Limerick asylum seeker told to accept CAO offer

Anne Sheridan

Reporter:

Anne Sheridan

Today's the day: Anna Kern with her mother Lyudmyla Kyrychenko and sister, Olga Kyrychenko. Picture: Adrian Butler
THIS Monday Anna Kern, who fled from war torn Ukraine two years ago, could see the beginning of her dream realised when she gets her CAO offer.

THIS Monday Anna Kern, who fled from war torn Ukraine two years ago, could see the beginning of her dream realised when she gets her CAO offer.

Anna is like thousands of others awaiting to see what the offers following the Leaving Certificate results will bring, but her future in education hung in the balance last week.

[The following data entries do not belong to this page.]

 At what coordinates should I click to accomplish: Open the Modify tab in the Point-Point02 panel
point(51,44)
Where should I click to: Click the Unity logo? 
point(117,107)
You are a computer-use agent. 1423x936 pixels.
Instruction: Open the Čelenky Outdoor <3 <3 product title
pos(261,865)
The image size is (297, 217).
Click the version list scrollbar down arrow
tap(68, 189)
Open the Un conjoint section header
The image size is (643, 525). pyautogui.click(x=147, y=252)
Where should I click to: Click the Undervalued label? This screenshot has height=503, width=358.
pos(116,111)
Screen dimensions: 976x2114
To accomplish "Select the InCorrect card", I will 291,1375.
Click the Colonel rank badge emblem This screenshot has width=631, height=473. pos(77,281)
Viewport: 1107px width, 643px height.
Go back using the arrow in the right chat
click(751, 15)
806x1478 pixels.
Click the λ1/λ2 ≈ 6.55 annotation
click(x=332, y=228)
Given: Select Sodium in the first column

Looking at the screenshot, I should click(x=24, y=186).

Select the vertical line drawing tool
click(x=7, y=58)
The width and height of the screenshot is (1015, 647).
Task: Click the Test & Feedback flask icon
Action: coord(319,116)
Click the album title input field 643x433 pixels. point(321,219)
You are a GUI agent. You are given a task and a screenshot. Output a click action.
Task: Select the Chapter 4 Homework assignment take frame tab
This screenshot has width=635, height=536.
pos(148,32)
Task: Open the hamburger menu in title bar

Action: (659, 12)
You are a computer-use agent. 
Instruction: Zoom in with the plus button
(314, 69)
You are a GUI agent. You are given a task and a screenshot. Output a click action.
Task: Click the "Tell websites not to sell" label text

Anna, 19, who lives in direct provision accommodation in Knockalisheen, on the outskirts of Limerick, with her mother, achieved 575 points in her Leaving Certificate. But currently asylum-seeking students are treated as international students, meaning they face annual fees of between €10,000 to €50,000 for undergraduate courses.

Anna wishes to study physiotherapy in the Royal College of Surgeons in Dublin, and has been told by the Minister for Education & Skills Jan O’Sullivan to accept her offer - even though she won’t have the financial backing to fund the course herself.

Anna said she wished to thank Minister O’Sullivan “for her help and support” and said it’s her “dream to study physiotherapy.”

If she gets her place in Dublin, she hopes to be transferred to another asylum centre there, but admitted that her mother will miss her in Limerick.

Marion Cummins, the principal of Coláiste Nano Nagle in Sexton Street, where Anna attended, said it has been a “rollercoaster for 24 hours”, wondering if something could be done to help Anna. Neither she nor her mother are permitted to work until they get refugee status, and that process could take years. “We didn’t realise it was going to have a happy end, it’s wonderful news. Anna will still face the same financial challenges as all other students, but it’s amazing really,” said Ms Cummins.

Minister O’Sullivan said she would give “every assistance” to Ms Kern.

A spokesperson for Doras Luimni, the local support group for all migrants, said it would have been a “gross injustice” if she were unable to progress her education.

“The exceptional results however highlight the continued restrictions that asylum seekers face in Ireland in accessing education,” they said.